昨年秋のリーマン・ショック以降、運用環境は大きく変化した。株式市場はバブル後最安値の水準が続き、世界的な低金利政策を受けて、日本の金利も一段と低くなってしまった。

大手銀行の定期預金金利は、2008年10月に期間3年で0.5%だったものが、09年2月24日現在、0.25%と半減(300万円未満、税引き前)。人気の個人向け国債は、昨年7月発行分の変動金利型(変動10)の初回金利1.0%が、今年1月発行分では0.58%(税引き前)。「変動10」は長期国債10年ものの金利を基準金利とするが、1月時点で1.38%だった基準金利は今後、1%を割ることも予想される。定期預金金利が5~6%もあった時代を覚えている人には納得のいかない水準だろう。「こんな金利では運用なんてムダ」と思うかもしれない。

しかし、こんな状況だからこそ、資産運用に本気で取り組む必要がある。もし、大手銀行やゆうちょ銀行などで確実に資産が増えるとしたらリスクはとらないほうがいい。が、現実は、元本保証の商品では資産が増えず、将来インフレが起こったときに目減りしてしまう危険性がある状況だ。だからこそ、あえてリスク商品を取り入れて、資産全体で収益アップを目指す必要があるわけだ。

ビジネスでキャリアを積んだ年代の人なら、経済知識と判断力を資金運用にも活かせるはずだ。着々と迫る老後に向けて、できるだけ早く本格的な資産運用に取り組んでほしい。運用する商品を選ぶ前に注意したい点をあげておこう。

まずは、資産だけ見るのではなく負債とのバランスを考えること。もし住宅ローンが残っているなら、まずは繰り上げ返済を実行する。「退職金で返済すればいい」と思っている人も多いが、その時点で退職金を減らしてしまうと、70代~80代に向けて運用すべき元本が減ってしまう。繰り上げ返済は早く実行するほど支払利息を減らせるので、早いうちに返済して定年退職までにローンを終わらせておきたい。

また、投資対象を日本だけでなく世界に分散することも考慮したい。米国の政策金利は0.25%と日本の0.1%に近い水準まで下がっているものの、ユーロは2%、オーストラリア・ドルは3.25%(09年2月24日現在)と日本よりはるかに高い水準を保っている。また、日本では少子高齢化が進み大きな経済成長が期待できないという現実や、食料自給率が先進国で最低水準の40%以下にすぎないという弱みは何も変わっていない。長期的なインフレリスクを考えれば、円資産だけでは不十分だろう。さらに、今後の経済成長に期待するなら、やはり新興国への投資を取り入れたい。昨年来の暴落を見れば投資しにくいが、たとえば積立投資の一部に新興国ファンドを選んではどうだろうか。

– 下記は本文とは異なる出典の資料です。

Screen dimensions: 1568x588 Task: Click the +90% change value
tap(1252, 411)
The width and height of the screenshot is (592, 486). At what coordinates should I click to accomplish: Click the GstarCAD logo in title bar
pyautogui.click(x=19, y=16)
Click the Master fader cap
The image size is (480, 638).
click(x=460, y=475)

さらに、金融商品の保障制度についても考慮したい。最近ではネット定期預金や個人向け社債といった、比較的高い金利を得られる商品も登場している。高い金利を提示するには、何らかの理由があるはずだ。たとえばネット定期なら店舗経費がかからないといった理由のほか、銀行が資金調達に苦しみ高い金利を提示せざるをえない、といったケースもありえないことではない。ネット定期に限らず、1つの銀行に預けるのは預金保険の範囲内の1000万円以下に留めるのが無難だ。また、債券については発行体の経営状況を確認すること。“100年に一度”の不況だからこそ、安全を確保する手段を忘れてはならない。